Harpatka be’ir David (An adventure in the City of David)

Ahron Horovitz has written a children’s book that kids can really dig

Ahron Horovitz521 (photo credit: Courtesy)
Ahron Horovitz521
(photo credit: Courtesy)
Ahron Horovitz clearly wants our children to get down and dirty. Horovitz is senior director of Megalim, The Higher Institute of Jerusalem Studies. It is in this capacity that he does his best to interest the Israeli public, as well as people from abroad, in the history of the City of David as reflected in the wealth of archeological remains that have been excavated and are still coming to light in that part of the Old City of Jerusalem.
The director’s latest ploy to bring the younger crowd into the archeological domain takes the form of a book he has just put out entitled Harpatka be’ir David (which means “an adventure in the City of David”).
It tells the story of a couple of misfit kids who find themselves expelled from school but end up going on an extramural escapade and learning a lot about the history of Jerusalem in the process.
“We are the academic arm of the City of David,” explains Horovitz. “The City of David deals in tools and site development at the City of David, in Armon Hanatziv, the Mount of Olives and other places. Our goal is to connect as many people as possible to the experiential content, especially of ancient Jerusalem, whether through history, archeology or the Bible.”
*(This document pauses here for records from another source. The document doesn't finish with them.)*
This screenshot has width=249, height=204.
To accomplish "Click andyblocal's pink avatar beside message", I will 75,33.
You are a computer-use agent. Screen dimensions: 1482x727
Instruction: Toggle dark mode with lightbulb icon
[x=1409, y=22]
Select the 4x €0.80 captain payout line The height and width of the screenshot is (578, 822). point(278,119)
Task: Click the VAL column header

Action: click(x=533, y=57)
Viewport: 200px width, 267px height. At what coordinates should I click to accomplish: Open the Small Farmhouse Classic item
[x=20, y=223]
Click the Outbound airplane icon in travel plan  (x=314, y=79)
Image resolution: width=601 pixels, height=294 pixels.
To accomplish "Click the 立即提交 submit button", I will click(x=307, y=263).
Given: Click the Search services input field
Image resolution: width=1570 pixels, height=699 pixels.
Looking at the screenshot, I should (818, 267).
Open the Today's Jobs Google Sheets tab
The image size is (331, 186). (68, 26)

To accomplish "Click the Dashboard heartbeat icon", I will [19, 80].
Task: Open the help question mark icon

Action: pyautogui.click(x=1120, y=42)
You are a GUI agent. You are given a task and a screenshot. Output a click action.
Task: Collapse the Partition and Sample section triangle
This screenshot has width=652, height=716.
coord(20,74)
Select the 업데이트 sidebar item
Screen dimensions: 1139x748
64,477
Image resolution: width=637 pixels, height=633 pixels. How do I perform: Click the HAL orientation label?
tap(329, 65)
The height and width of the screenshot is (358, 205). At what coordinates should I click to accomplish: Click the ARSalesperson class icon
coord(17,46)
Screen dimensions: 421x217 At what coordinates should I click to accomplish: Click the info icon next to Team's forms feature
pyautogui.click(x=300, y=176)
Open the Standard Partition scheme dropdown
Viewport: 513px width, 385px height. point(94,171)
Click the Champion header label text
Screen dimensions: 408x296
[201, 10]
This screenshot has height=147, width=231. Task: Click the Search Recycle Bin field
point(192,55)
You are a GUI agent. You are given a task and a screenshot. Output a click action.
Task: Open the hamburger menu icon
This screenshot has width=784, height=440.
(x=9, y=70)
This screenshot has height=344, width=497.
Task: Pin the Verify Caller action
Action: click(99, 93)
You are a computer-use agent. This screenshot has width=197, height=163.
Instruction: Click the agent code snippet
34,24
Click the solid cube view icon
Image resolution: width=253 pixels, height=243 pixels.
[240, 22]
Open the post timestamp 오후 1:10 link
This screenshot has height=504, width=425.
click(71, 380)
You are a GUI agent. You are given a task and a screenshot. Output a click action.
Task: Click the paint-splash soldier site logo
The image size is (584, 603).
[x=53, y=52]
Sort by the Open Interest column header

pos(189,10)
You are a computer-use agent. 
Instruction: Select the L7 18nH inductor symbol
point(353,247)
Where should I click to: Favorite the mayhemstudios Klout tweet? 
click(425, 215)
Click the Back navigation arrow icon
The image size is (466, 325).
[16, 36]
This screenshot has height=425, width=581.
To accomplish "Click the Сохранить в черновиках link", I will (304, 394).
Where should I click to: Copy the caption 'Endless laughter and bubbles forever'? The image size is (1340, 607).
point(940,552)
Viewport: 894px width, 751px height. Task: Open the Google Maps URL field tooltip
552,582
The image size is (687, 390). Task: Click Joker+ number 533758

Besides Harpatka be’ir David, there are plenty of books out there that people can read on all sorts of scientific and professional levels, but Horovitz believes that while written material provides important information, the real deal is about getting to the actual archeological sites to see how things really are.
“Archeology is not an exact science,” he says. “Tremendous emphasis is placed on how you interpret the finds, and you can have diametrically opposed views with exactly the same data. So we often say to people, ‘Why don’t you come and see it for yourself?’ We tell people they should come to the site with a professional. We have something we call Visit with an Investigator, where people go to a site and hear a professional speak about it. Of course, the investigator can also have his or her own bias, but at least you have direct and unfiltered exposure to the site itself.”
The institute’s outreach efforts are also channeled through the works they publish, and Harpatka be’ir David forms part of the institute’s efforts to spark people’s interest in archeology from an early age.
“We put out scientific and more popular works, but then we thought ‘Wait a minute, we are dealing with adults, people who are interested, people that know something, but what about kids?’ Jerusalem is the most fascinating story ever in the history of mankind.
There is no other place that has such really dramatic, interesting and deep stories, so why not enable younger people to also be part of that?” he says.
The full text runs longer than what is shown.